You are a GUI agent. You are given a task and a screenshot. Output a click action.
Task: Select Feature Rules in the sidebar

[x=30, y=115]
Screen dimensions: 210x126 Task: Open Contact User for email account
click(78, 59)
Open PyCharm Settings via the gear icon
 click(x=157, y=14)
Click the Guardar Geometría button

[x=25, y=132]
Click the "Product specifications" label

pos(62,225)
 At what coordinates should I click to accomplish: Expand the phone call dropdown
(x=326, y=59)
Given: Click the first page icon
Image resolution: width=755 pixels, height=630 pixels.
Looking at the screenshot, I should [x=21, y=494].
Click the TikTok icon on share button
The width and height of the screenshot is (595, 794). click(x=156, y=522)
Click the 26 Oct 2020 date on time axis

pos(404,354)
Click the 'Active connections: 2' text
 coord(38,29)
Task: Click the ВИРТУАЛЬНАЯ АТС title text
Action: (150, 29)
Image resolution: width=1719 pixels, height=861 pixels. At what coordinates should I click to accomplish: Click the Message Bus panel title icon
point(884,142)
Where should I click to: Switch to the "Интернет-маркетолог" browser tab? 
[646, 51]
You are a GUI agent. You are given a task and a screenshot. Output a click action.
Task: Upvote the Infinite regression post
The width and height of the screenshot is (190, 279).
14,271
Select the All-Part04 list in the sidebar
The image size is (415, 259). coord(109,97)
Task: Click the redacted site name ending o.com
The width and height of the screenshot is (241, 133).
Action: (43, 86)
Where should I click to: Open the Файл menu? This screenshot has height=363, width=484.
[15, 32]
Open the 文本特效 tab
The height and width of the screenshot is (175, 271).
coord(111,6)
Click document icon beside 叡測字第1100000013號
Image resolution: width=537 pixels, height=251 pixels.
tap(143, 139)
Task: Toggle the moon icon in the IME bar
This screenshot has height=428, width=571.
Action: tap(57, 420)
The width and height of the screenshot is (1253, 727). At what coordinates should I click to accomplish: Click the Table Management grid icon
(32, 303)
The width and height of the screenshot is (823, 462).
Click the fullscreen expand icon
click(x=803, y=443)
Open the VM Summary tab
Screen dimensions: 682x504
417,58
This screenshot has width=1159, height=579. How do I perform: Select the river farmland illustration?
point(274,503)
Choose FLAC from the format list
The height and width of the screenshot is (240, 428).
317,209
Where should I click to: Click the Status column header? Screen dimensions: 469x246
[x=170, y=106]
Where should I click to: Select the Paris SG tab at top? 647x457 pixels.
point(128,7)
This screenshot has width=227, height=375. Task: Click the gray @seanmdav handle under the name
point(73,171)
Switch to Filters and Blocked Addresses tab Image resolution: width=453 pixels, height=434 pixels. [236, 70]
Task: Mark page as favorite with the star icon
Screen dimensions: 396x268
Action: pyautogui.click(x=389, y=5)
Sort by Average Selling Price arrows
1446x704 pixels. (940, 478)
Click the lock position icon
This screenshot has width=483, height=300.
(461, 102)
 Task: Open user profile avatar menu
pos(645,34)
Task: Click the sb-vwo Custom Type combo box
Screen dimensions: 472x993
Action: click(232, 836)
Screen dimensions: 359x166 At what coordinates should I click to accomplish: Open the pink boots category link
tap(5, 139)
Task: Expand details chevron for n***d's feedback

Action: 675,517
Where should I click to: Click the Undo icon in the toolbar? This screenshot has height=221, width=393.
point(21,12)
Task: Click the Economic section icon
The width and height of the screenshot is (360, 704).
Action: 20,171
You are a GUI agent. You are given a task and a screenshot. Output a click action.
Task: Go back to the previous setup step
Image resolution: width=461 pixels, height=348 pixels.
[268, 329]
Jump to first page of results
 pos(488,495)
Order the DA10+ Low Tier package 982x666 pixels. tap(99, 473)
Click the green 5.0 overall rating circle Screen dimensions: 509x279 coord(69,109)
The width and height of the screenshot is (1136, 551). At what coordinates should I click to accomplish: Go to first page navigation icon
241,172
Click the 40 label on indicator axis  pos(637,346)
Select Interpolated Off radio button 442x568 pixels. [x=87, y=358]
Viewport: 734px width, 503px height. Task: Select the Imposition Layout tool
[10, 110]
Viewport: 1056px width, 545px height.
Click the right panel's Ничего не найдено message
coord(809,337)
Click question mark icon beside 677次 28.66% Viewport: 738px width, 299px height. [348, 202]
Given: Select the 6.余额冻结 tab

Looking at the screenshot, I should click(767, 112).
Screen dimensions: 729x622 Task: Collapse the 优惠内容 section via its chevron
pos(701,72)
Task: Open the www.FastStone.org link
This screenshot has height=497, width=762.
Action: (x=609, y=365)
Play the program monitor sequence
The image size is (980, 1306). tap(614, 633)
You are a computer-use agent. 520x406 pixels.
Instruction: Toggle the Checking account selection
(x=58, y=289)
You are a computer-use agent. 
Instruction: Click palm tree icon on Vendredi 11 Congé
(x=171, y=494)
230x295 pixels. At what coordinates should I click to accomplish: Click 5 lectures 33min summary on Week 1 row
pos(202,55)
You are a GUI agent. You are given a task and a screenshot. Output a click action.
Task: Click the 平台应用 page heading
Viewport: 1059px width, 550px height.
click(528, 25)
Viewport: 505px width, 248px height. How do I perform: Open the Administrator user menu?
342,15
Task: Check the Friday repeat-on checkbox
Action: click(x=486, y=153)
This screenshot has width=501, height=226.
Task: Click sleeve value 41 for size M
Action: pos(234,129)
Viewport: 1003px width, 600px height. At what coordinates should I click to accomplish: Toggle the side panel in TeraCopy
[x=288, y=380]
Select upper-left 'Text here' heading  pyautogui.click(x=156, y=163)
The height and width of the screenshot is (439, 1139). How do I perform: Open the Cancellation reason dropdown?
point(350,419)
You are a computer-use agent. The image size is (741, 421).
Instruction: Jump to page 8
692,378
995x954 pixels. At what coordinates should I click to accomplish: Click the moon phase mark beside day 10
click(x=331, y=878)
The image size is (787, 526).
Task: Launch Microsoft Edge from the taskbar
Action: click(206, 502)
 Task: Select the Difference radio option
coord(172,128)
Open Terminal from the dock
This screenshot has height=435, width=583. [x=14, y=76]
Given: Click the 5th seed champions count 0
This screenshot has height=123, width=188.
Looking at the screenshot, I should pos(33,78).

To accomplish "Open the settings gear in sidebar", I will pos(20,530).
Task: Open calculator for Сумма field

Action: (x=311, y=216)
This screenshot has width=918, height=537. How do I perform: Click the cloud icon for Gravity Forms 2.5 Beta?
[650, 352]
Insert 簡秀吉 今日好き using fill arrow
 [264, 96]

* **Exercise directions**
Scanning the data above, copy out every line where "computer" is found.

* **Reply**
You are a computer-use agent. 520x406 pixels.
You are a computer-use agent. 
You are a computer-use agent. The image size is (741, 421).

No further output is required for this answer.